NG also asked more specific questions, for example, whether wind generation is sufficiently controllable to assist in operating the networks – essentially can wind power be brought in and out of use as the need for balancing requires? The document mentioned some characteristics and relative flexibilities of available generator types – plain induction, double-fed induction, permanent magnet, superconducting, full converter, etc – and of power electronic conversion systems. There were also questions about future balancing and storage services, and what could be done to encourage the provision of reserve services without impacting wholesale energy markets too adversely.
Several questions were of particular interest to renewable energy specialists. In terms of wind, one topic was the extent to which low wind events across the country should be allowed for. National Grid clearly wanted views on how market participants expect periods of low/no wind operation, no matter how infrequent, to be managed and how operating margins can be maintained. The document posited that interconnections between networks, including trans-nationally, will be key, along with measures to reduce peak demand, enlist other reserve sources such as standby generators and, as a last resort, to impose demand side measures if necessary.
The organisation was keen to consider any suggestion that sufficient flexibility will be available for operating the system in 2020, and the role that control, communication and information systems will have in meeting future challenges.

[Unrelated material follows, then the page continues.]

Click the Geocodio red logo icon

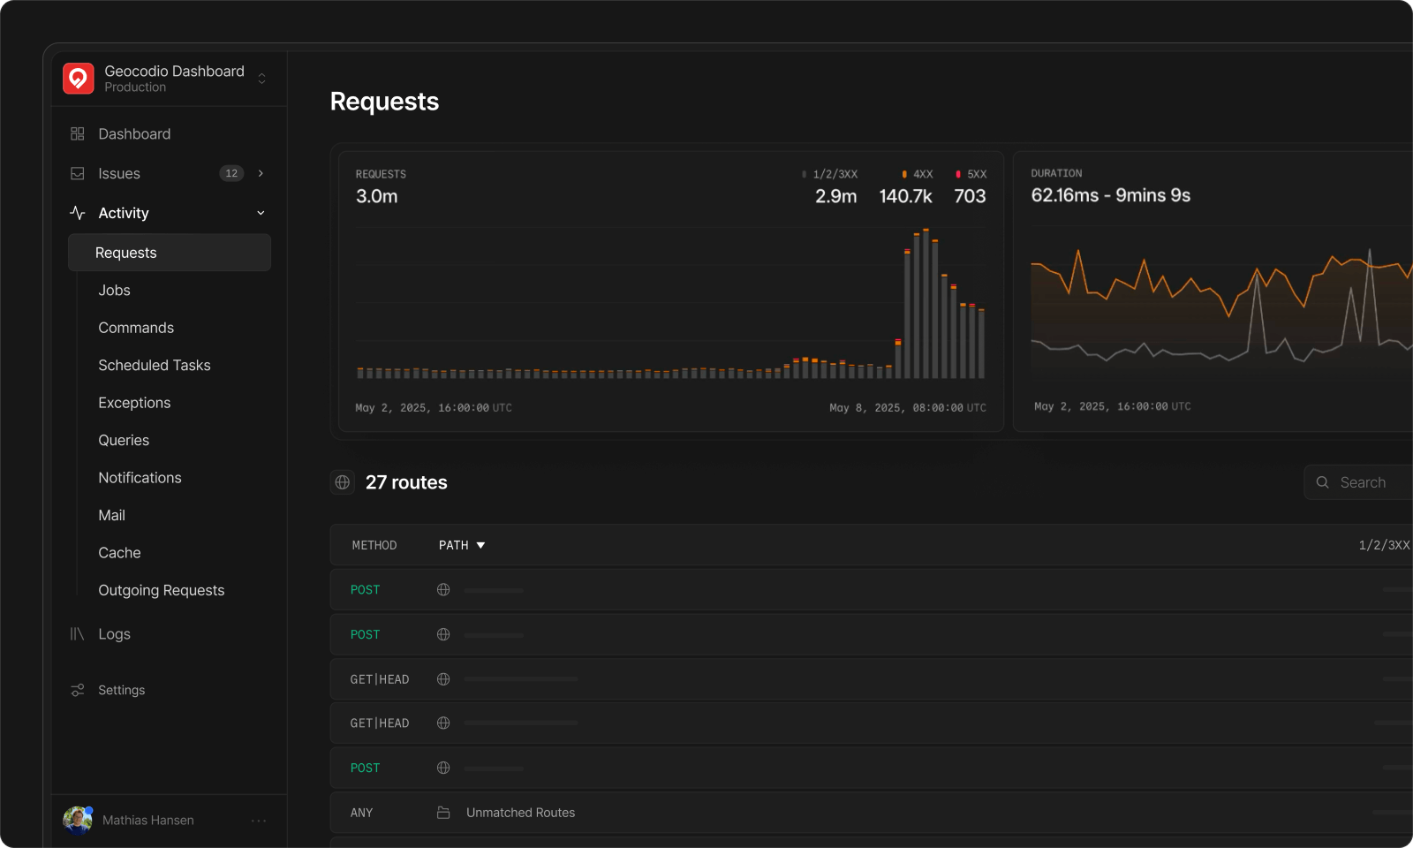coord(79,79)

NG also asked about the extent to which marine renewable technologies should be considered. In its discussion, the document barely skimmed this topic’s surface but did mention the potential of tidal streams and barrages. The predictability of tidal generation is considered a helpful factor but, just as with wind, balancing actions would become necessary as a result of large-scale developments, such as the Severn Barrage. The latter was not included as part of the Gone Green scenario for 2020, but National Grid is involved in early consultation processes on the various schemes.
Load balancing issues
Another area in which views were sought is the potential for renewable energy to flatten peak demand and provide balancing load. Embedded generation, including micro renewable energy and micro CHP, could play a substantial part, along with smart metering and electric vehicles. There were questions about the number of electric vehicles likely to be in use by 2020 and whether charging times can be mediated by smart grids and can react to price signals.
Demand side management
The role of demand side management prompted the query whether distribution companies, suppliers, aggregators and NG will all value and compete for the services that DSM can bring. These could include balancing services, active load management, implementation of “smart” homes and commercial premises, provision of timely data on energy prices and usage, etc.

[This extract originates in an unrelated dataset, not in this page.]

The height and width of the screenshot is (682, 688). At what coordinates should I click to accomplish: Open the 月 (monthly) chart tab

Altogether, the tone of the National Grid document, Operation of the Electricity Transmission System in 2020, displays an aspiration to meet the undoubtedly severe challenge the organisation faces (see also Gone Green Scenario). But the debate is becoming intense and detailed, and the organisation will now be processing input from a wide range of interested parties. As David Milborrow comments, “This was a golden opportunity for anyone with an interest to comment. It was a chance for those so far without a voice to make themselves heard.”
Overall, BWEA, the wind constituency as a whole and readers of this magazine may be well pleased by the growing consensus that wind variability does not mean the lights will go out or that consumer prices will go through the roof. But there remain many James Lovelocks out there, and clearly there are many questions that need to be answered.
About the author:
George Marsh is a technology correspondent for Renewable Energy Focus magazine.